Dengan sayu aku mendengar setiap ucapan dari seseorang yang suaranya sangat bisa ku kenali. Hingga pada akhirnya kini sedikit demi sedikit aku mulai bisa menggerakkan jari-jariku yang terasa begitu susah untuk aku gerakkan. Walau sangat sulit, namun aku terus mencobanya hingga kini aku berada di titik yang mana aku sudah mulai bisa mengerjap-ngerjapkan mataku yang sedikit buram karena terlalu lama tertutup.

"Mas Ilyas lihat, Hafsya kelihatannya sudah mulai siuman," ucapnya saat tahu reaksi yang aku tunjukkan.

"Sepertinya kamu benar sayang," menghampiriku dan memegang lembut tanganku, "Hafsya bangun bidadariku, kasihan malaikat kecil kita, pasti ia ikut sedih jika melihatmu seperti ini."

Ketika mendengar perkataan Mas Ilyas tadi, entah bagaima aku merasa memiliki semangat baru untuk segera bisa sadar dari pingsanku. Dengan usaha yang sangat sulit kini aku telah benar-benar berhasil membuka mataku dengan sempurna.

"Hafsya kamu sudah sadar?"

Aku hanya bisa tersenyum lemah untuk menjawabnya. Hingga aku pun terpikir akan satu sosok lagi yang juga sangat aku sayangi.

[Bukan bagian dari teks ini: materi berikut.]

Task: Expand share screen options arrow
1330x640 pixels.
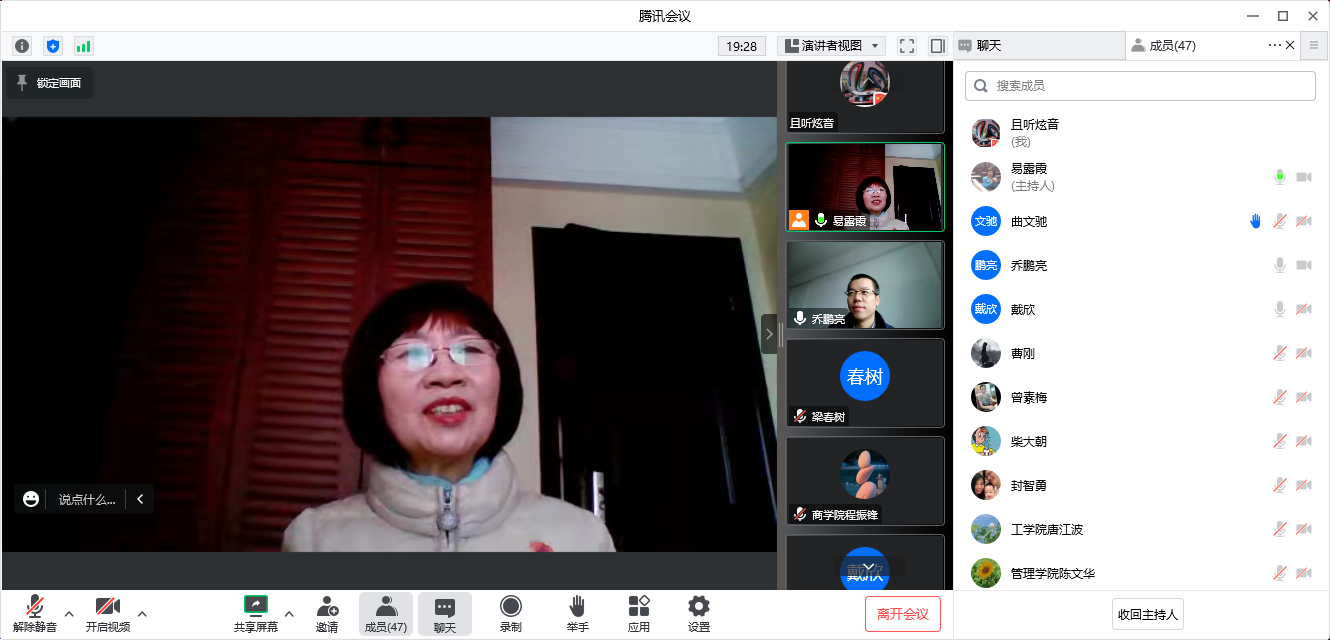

Sehingga dengan sangat sulit aku memaksakan diri untuk segera mengedarkan padanganku agar bisa menangkap sosok dirinya.

"Sonia," panggilku saat sudah ku temukan sosok tersebut.

"Iya," tersenyum berhias tangis kepadaku.

"Jangan menagis lagi ya, lihat sekarang aku sudah sadarkan," tersenyum lemah kepadanya.

"Iya, aku tidak akan menagis lagi. Tapi kamu cepat sembuh ya."

"Insya Allah," kini pandanganku kembali beralih ke arah sosok yang saat ini masih setia memegang lembut tanganku, "Mas Ilyas, apa yang kamu katakan tadi itu benar adanya?"

"Iya sayang, itu benar."

"Apa artinya..."

"Iya, segala puji bagi Allah saat ini kamu sedang mengandung malaikat kecil kita."

"Alhamdulillahirabilalamin Ya Allah," ucapku sambil memejamkan mata.

Dan tanpa aku sadari satu tetes cairan bening kini telah berhasil lolos melewati sudut mataku dengan bebas. Kini di ruangan tanpa adanya corak tersebut kami telah sukses menghiasinya dengan deraian airmata haru dan juga kebahagiaan yang disertai dengan rasa syukur yang tak terhingga. Alhamdulillahirabilalamin Ya Allah, ucapku lagi yang kuulang berkali-kali di dalam hati.